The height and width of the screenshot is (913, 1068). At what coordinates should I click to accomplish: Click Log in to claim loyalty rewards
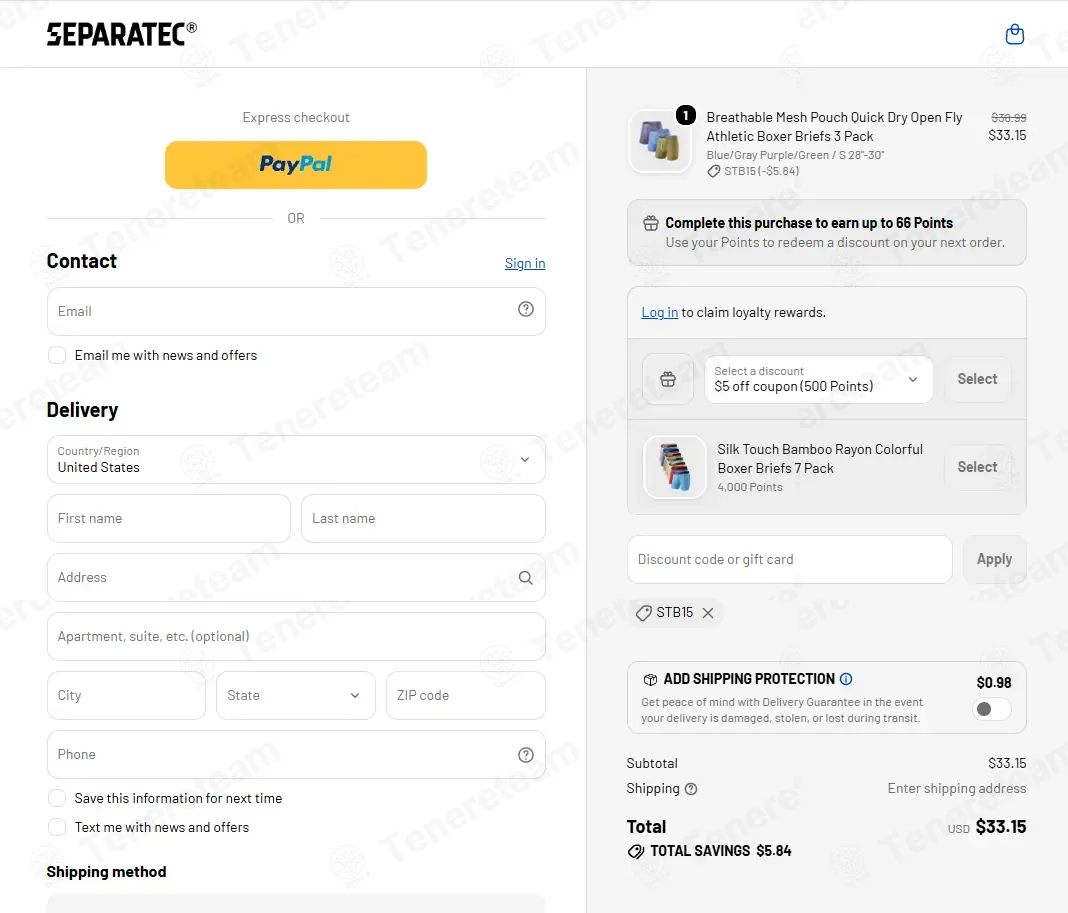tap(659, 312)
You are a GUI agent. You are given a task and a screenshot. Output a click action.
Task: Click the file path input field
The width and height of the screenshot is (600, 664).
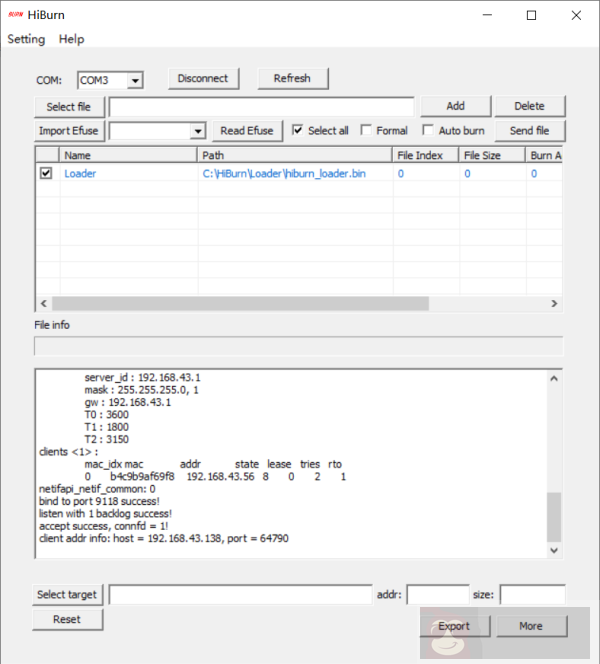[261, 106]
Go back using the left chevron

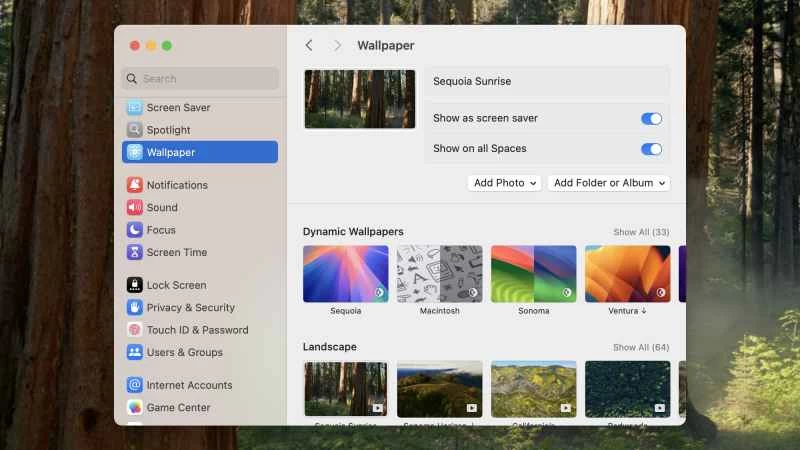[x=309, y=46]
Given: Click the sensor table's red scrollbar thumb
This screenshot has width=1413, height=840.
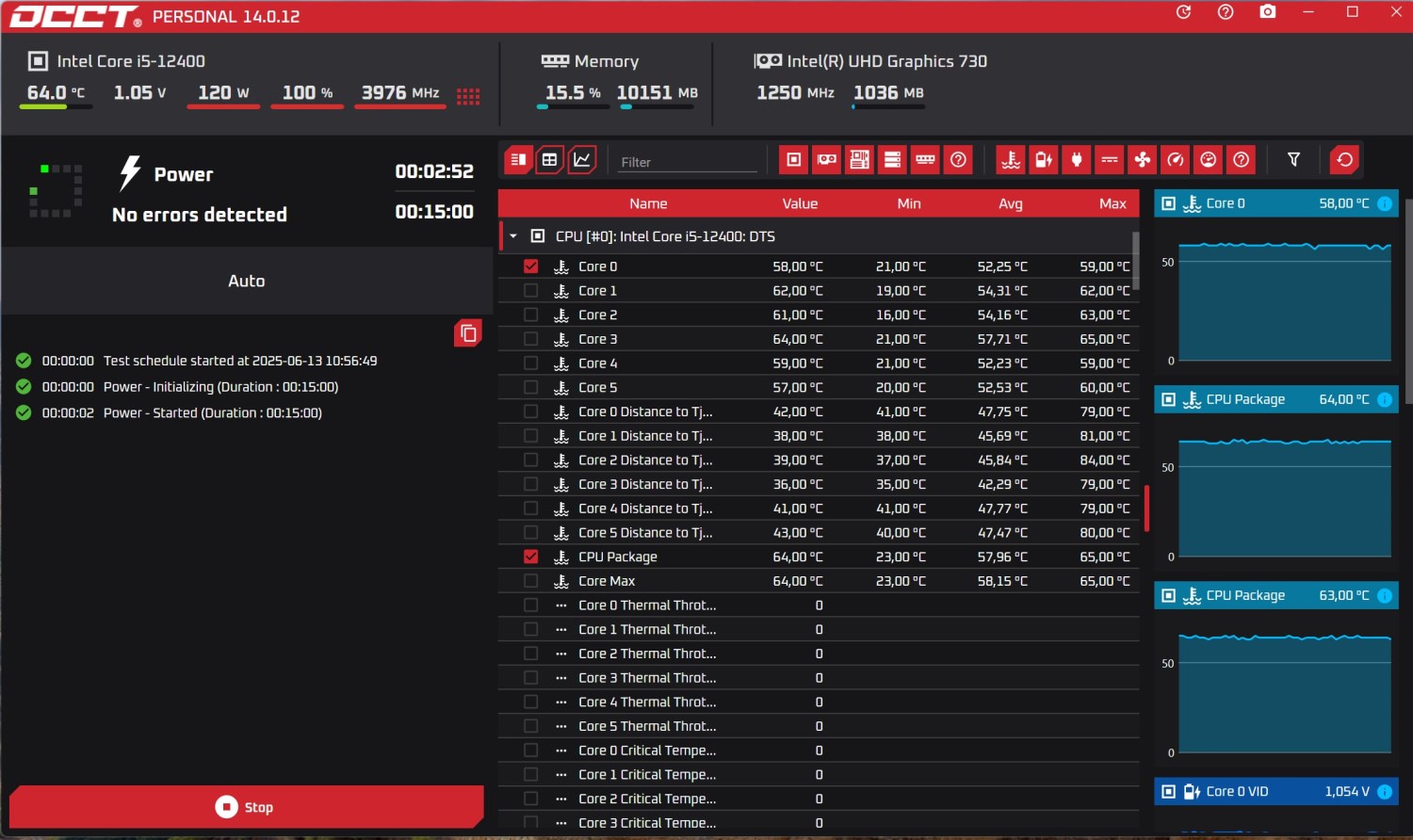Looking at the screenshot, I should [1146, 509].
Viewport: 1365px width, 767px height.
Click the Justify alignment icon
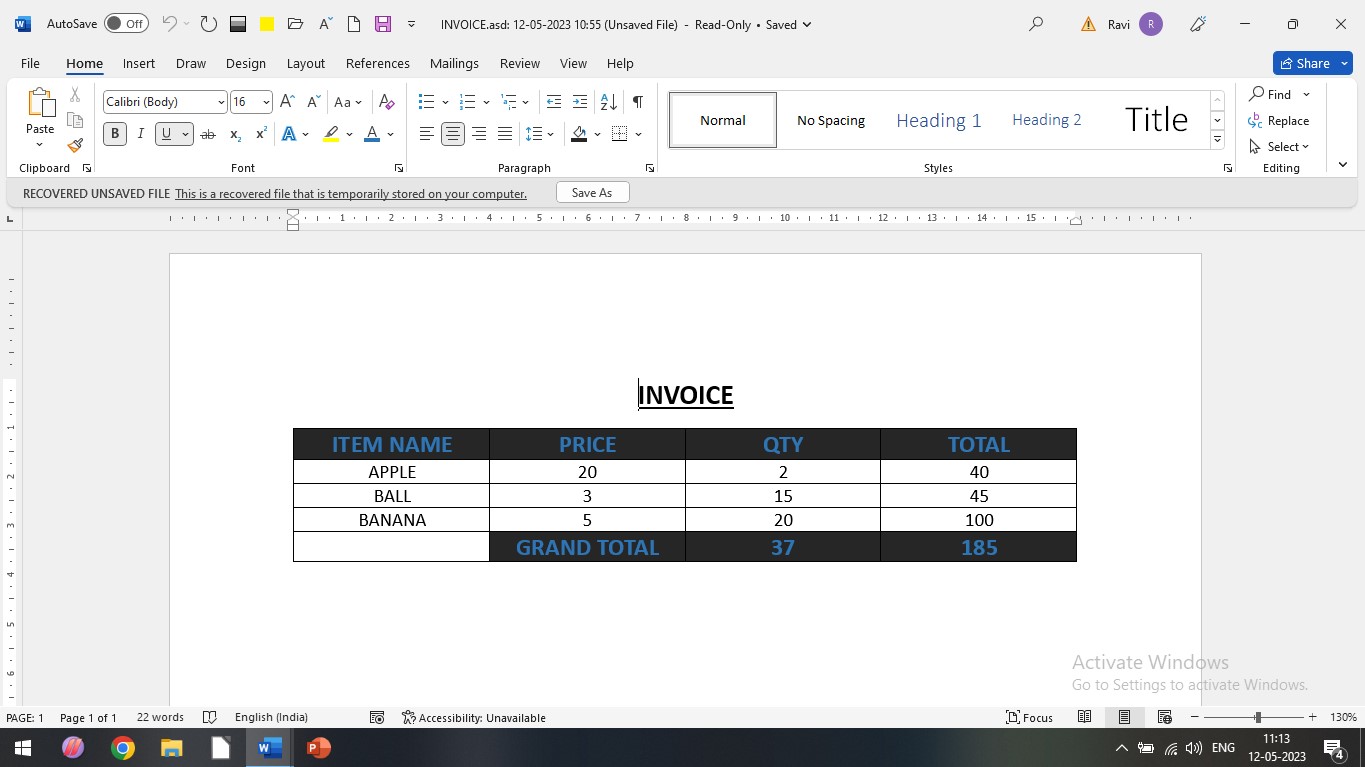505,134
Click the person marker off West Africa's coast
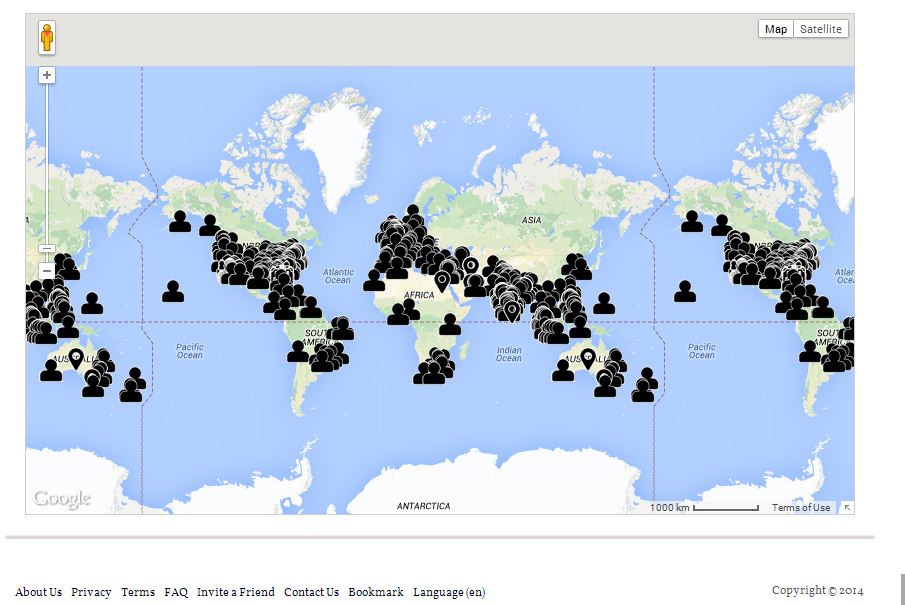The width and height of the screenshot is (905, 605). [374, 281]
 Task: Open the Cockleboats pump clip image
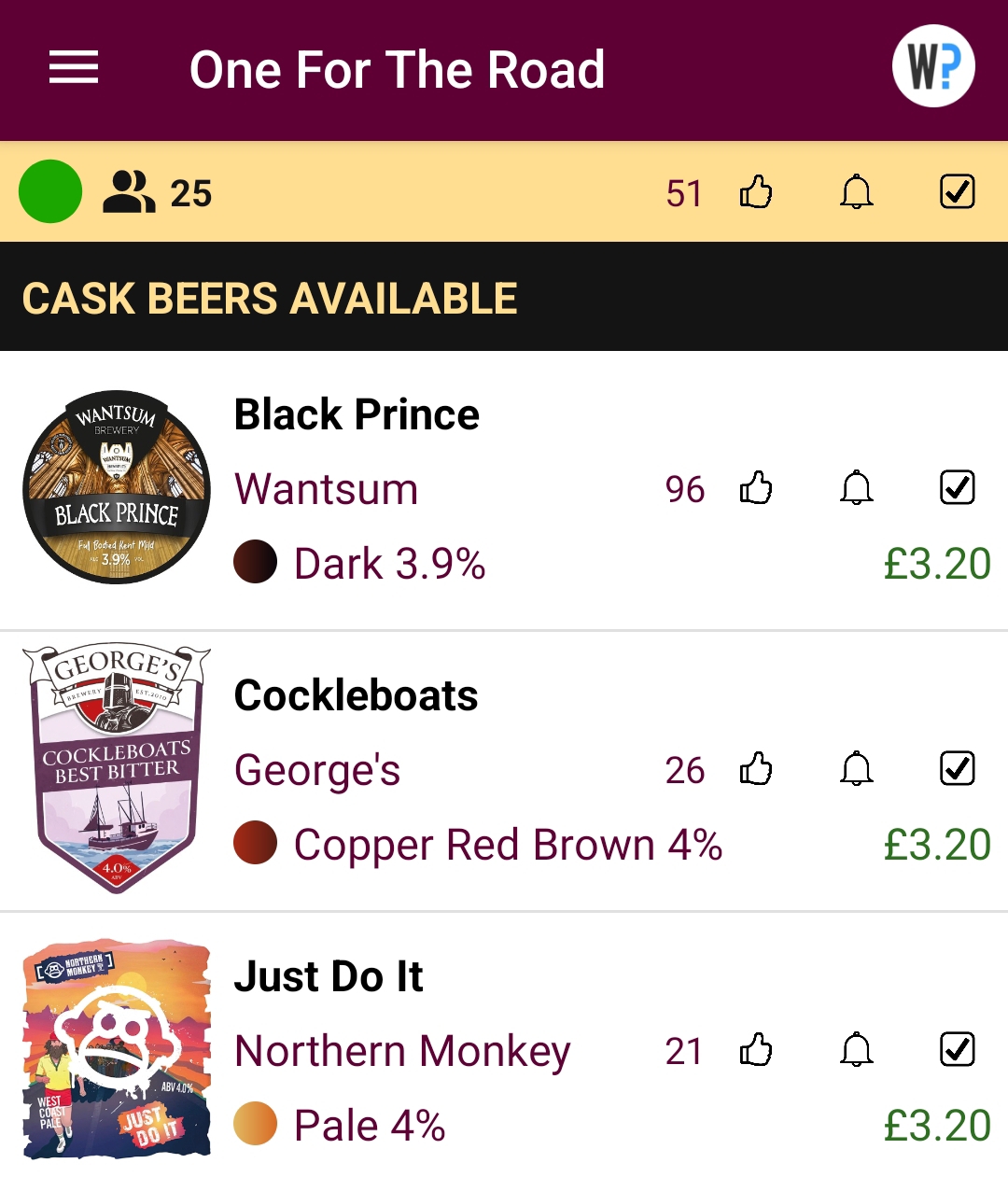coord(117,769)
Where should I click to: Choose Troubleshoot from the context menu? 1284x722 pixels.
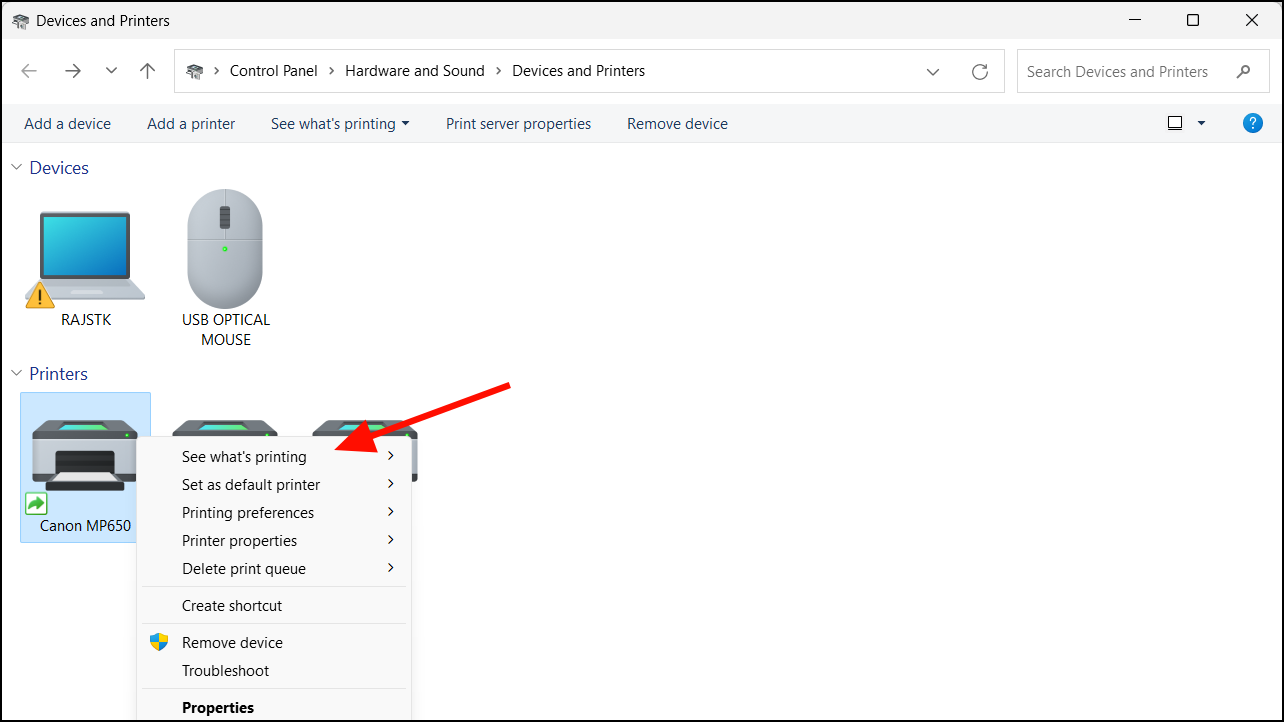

▶ **Problem requirements**: Restate each line above exactly, keeping pictures out.

▶ **Response to this exercise**:
The height and width of the screenshot is (913, 1068). At what coordinates should I click to accomplish: Click Log in to claim loyalty rewards
tap(659, 312)
You are a GUI agent. You are given a task and a screenshot. Output a click action.
Task: Click the file path input field
The width and height of the screenshot is (600, 664).
[261, 106]
Go back using the left chevron

[x=309, y=46]
Given: Click the sensor table's red scrollbar thumb
This screenshot has width=1413, height=840.
Looking at the screenshot, I should [1146, 509].
Viewport: 1365px width, 767px height.
Click the Justify alignment icon
505,134
Click the person marker off West Africa's coast
The width and height of the screenshot is (905, 605). [374, 281]
 Task: Open the Cockleboats pump clip image
coord(117,769)
Where should I click to: Choose Troubleshoot from the context menu? 1284x722 pixels.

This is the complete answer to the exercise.